* [What the exercise asks]:
Beginning with the line that contains "Click the 'Crie", output each line below exactly through the last one, both included, and nothing else.

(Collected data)

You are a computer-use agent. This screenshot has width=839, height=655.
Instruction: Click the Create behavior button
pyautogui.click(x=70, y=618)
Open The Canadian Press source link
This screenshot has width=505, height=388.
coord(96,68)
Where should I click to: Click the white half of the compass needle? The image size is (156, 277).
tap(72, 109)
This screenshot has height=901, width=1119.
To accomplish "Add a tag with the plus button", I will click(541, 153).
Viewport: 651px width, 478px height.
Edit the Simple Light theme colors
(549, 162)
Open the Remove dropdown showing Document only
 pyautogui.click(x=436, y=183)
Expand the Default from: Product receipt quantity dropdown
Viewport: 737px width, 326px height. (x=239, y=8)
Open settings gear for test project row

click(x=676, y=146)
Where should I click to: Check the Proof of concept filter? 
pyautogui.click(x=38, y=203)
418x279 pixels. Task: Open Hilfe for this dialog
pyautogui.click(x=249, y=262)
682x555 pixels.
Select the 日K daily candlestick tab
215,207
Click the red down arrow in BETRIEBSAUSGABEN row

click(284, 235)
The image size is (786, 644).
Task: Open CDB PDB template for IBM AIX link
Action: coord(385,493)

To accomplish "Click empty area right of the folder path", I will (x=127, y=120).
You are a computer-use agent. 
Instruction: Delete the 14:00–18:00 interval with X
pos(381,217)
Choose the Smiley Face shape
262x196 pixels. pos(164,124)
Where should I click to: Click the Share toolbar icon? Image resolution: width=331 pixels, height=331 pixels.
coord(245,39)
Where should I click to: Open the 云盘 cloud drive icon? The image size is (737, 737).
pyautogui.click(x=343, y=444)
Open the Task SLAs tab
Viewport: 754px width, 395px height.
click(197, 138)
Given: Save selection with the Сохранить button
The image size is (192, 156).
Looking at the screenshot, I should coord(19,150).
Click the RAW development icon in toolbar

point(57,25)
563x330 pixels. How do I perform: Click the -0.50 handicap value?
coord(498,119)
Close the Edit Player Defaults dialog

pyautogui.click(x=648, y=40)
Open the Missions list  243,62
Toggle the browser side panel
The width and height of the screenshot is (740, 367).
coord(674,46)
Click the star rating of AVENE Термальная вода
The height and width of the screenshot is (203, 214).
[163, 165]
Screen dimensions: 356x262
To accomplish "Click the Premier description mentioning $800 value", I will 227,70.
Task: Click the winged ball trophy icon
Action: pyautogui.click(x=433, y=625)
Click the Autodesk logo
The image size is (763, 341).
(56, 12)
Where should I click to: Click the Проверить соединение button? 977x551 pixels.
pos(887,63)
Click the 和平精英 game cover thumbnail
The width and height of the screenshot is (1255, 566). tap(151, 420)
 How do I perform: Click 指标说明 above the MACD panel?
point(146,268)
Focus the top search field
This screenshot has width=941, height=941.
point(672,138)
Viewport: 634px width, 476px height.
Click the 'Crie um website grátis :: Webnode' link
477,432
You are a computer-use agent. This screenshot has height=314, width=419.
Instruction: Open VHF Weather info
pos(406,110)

* [Answer to this problem]:
Click the 'Crie um website grátis :: Webnode' link
477,432
You are a computer-use agent. This screenshot has height=314, width=419.
Instruction: Open VHF Weather info
pos(406,110)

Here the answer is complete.